Understanding Tokens and Cost
OpenAI charges per token. Monitoring token usage is important to keep costs under control.
| Model | Input (per 1M tokens) | Output (per 1M tokens) |
|---|---|---|
| gpt-4o | $5.00 | $15.00 |
| gpt-4o-mini | $0.15 | $0.60 |
| gpt-3.5-turbo | $0.50 | $1.50 |
Practical tip: For development and testing, use gpt-4o-mini to save costs. Switch to gpt-4o for production or complex reasoning tasks.
# Print token usage after each call
usage = response.usage
print(f"Tokens used → Input: {usage.prompt_tokens} | Output: {usage.completion_tokens} | Total: {usage.total_tokens}")
Handling API Errors
import openai
import time
def safe_api_call(client, messages, model="gpt-4o", retries=3):
"""Call the API with basic error handling and retry logic."""

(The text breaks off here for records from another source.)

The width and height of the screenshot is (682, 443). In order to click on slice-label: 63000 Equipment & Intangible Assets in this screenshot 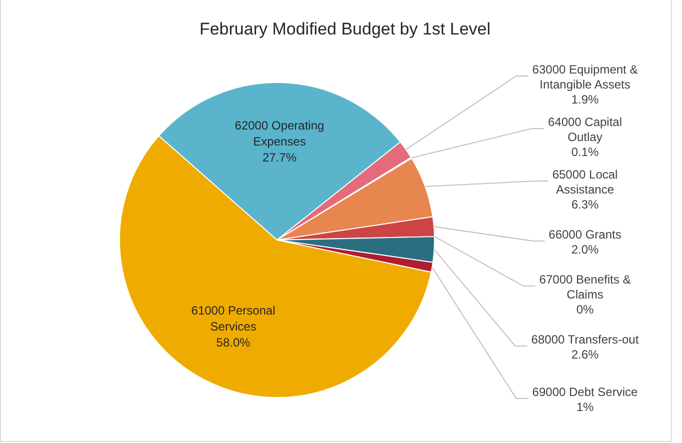, I will do `click(585, 77)`.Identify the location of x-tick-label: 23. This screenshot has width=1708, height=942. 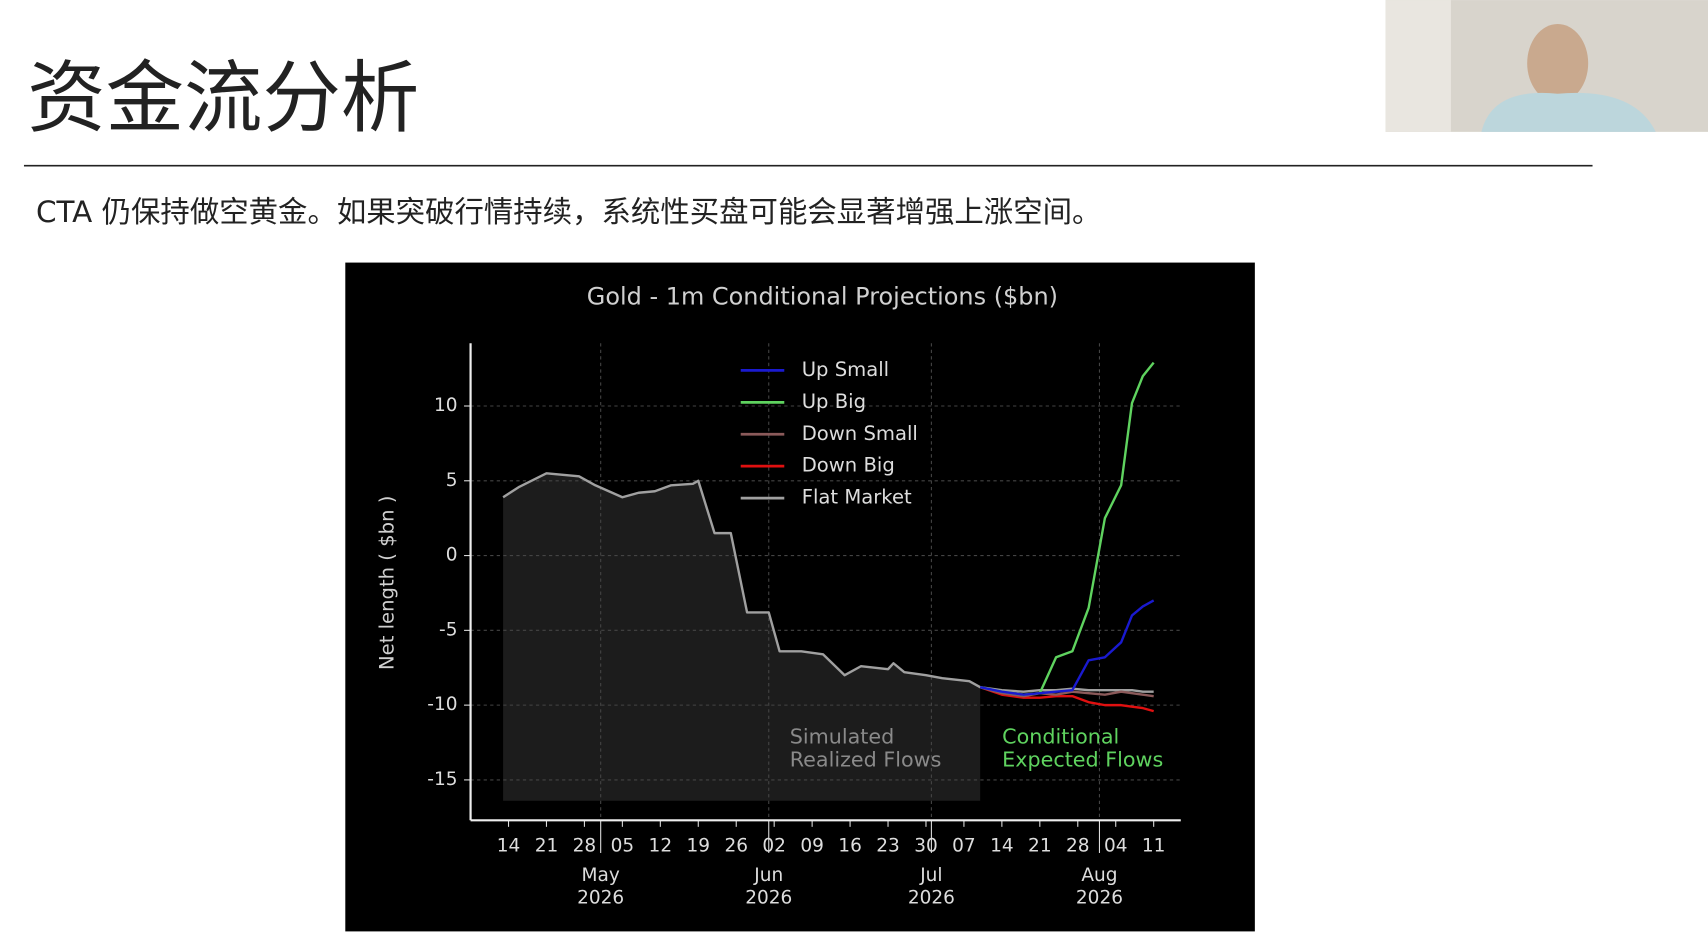
(888, 846).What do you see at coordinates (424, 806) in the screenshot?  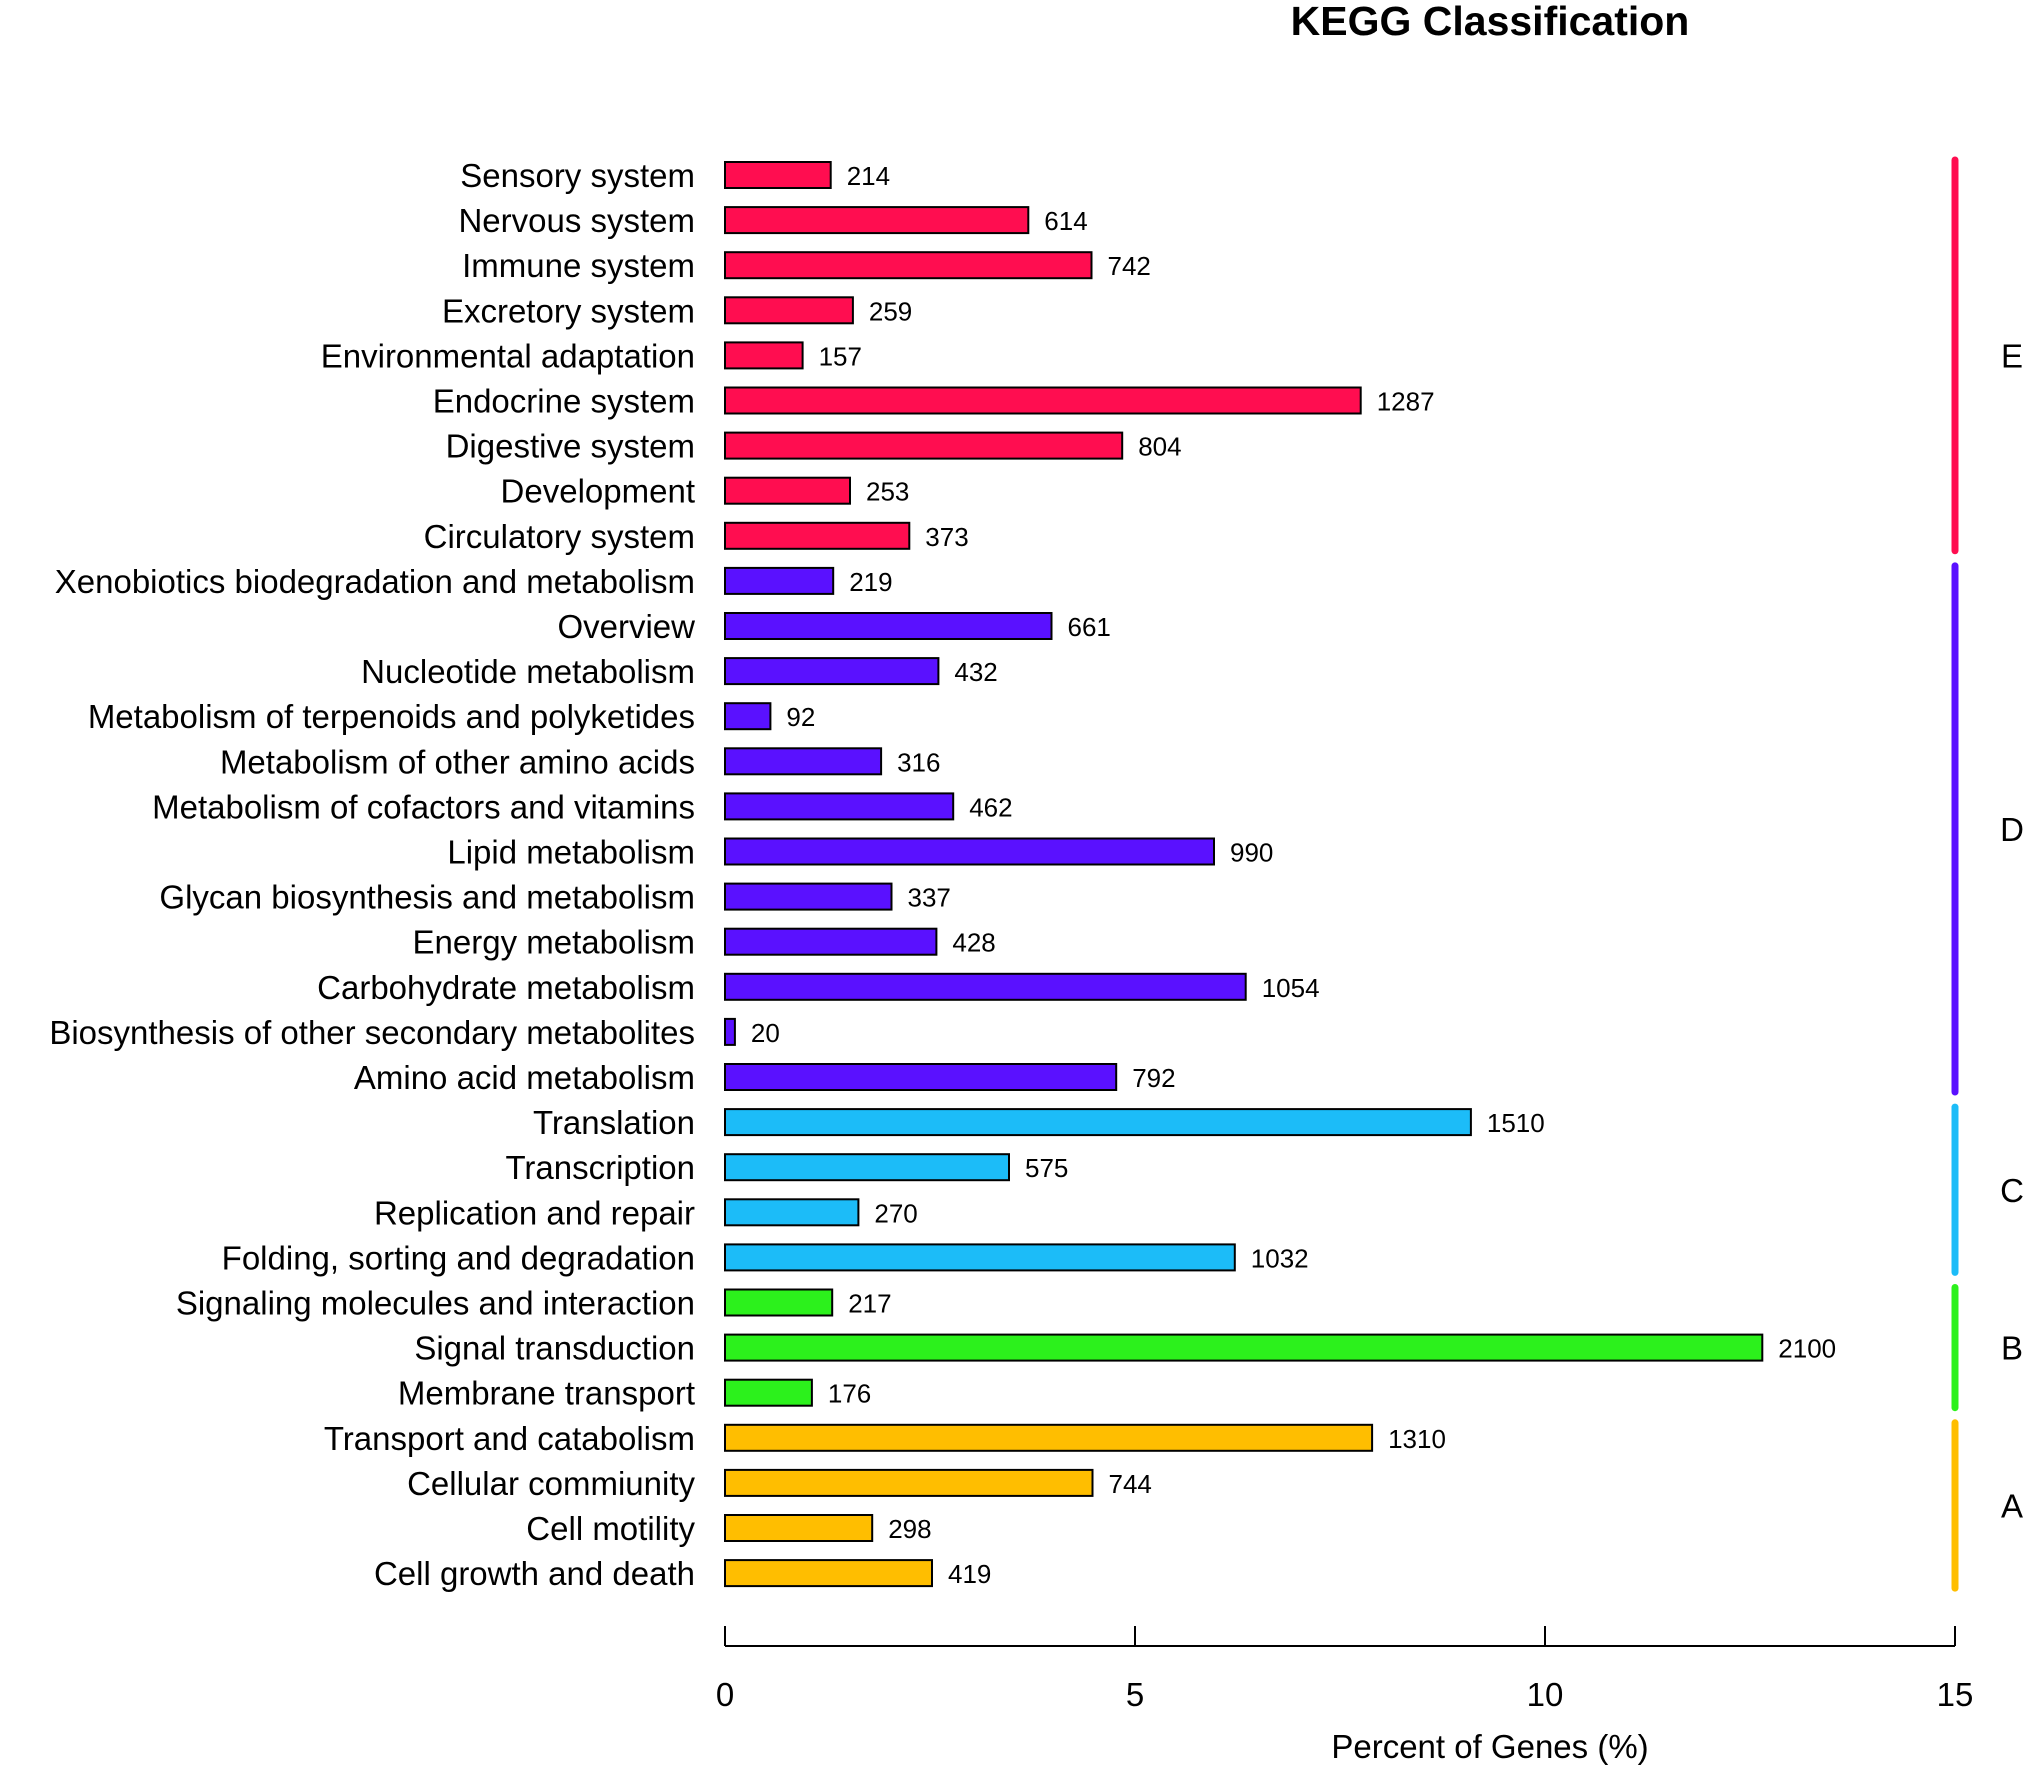 I see `category-label: Metabolism of cofactors and vitamins` at bounding box center [424, 806].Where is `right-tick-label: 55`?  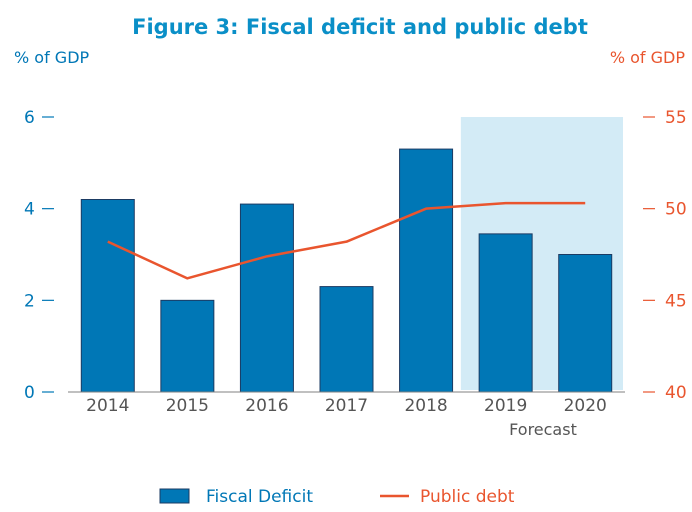
right-tick-label: 55 is located at coordinates (676, 118). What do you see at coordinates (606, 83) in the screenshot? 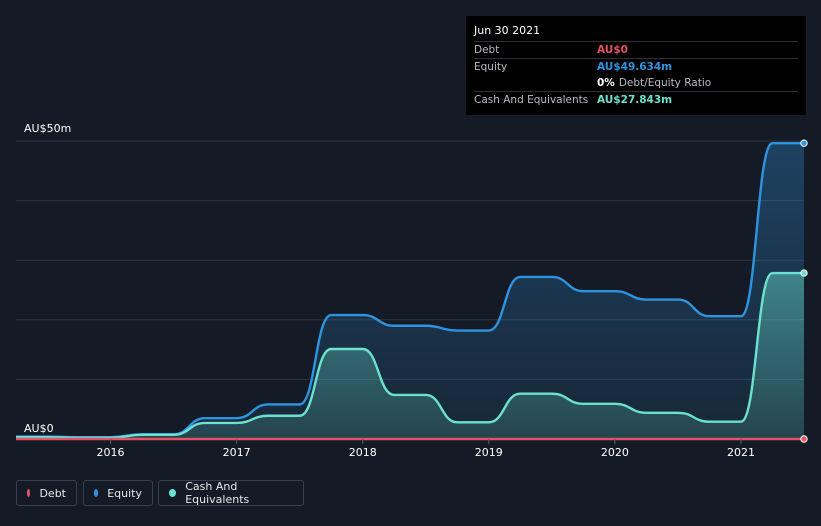
I see `tooltip-ratio-value: 0%` at bounding box center [606, 83].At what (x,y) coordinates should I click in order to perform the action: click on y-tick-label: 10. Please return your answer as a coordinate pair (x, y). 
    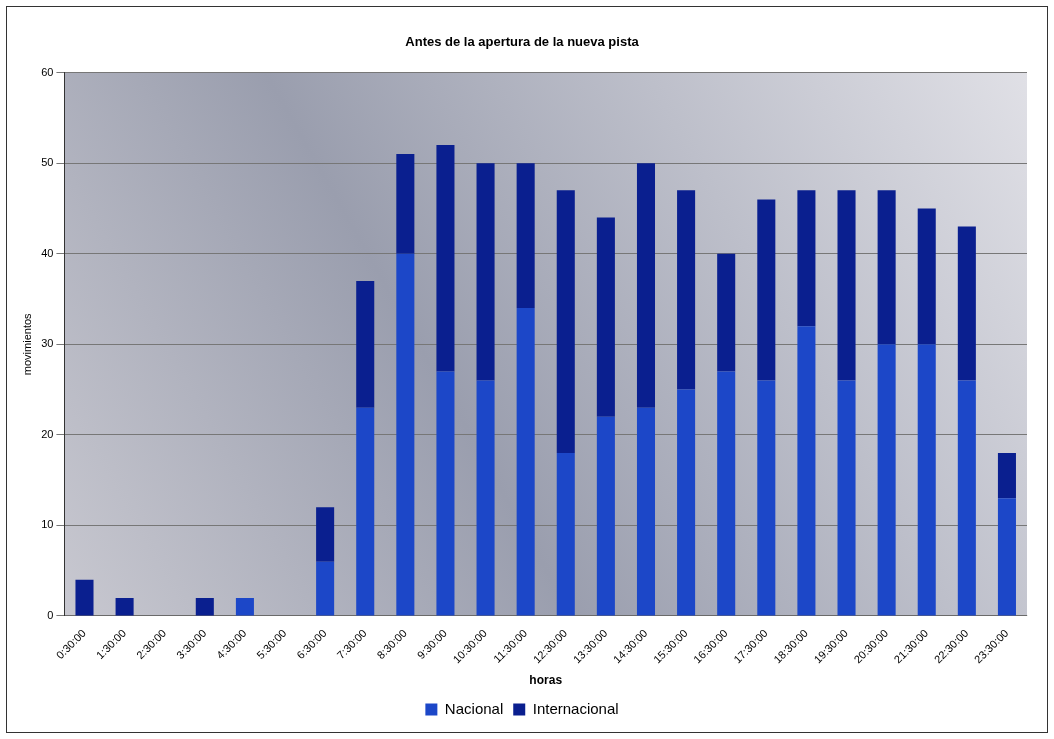
    Looking at the image, I should click on (48, 524).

for attempt in range(retries):
try:
response = client.chat.completions.create(
model=model,
messages=messages,
max_tokens=500
)
return response
except openai.RateLimitError:
print(f"Rate limit hit. Waiting 20 seconds... (Attempt {attempt + 1})")
time.sleep(20)
except openai.AuthenticationError:
print("Invalid API key. Check your .env file.")
break
except openai.APIConnectionError:
print("Connection error. Check your internet.")
break
return None
Summary
The OpenAI API is the bridge between Python code and GPT-4o — the brain of the agents built in this course. Understanding the messages format, the response structure, important parameters like temperature and max_tokens, and how to manage multi-turn conversations forms the foundation for everything that follows. With the API set up and tested, the next step is to build the very first complete AI Agent.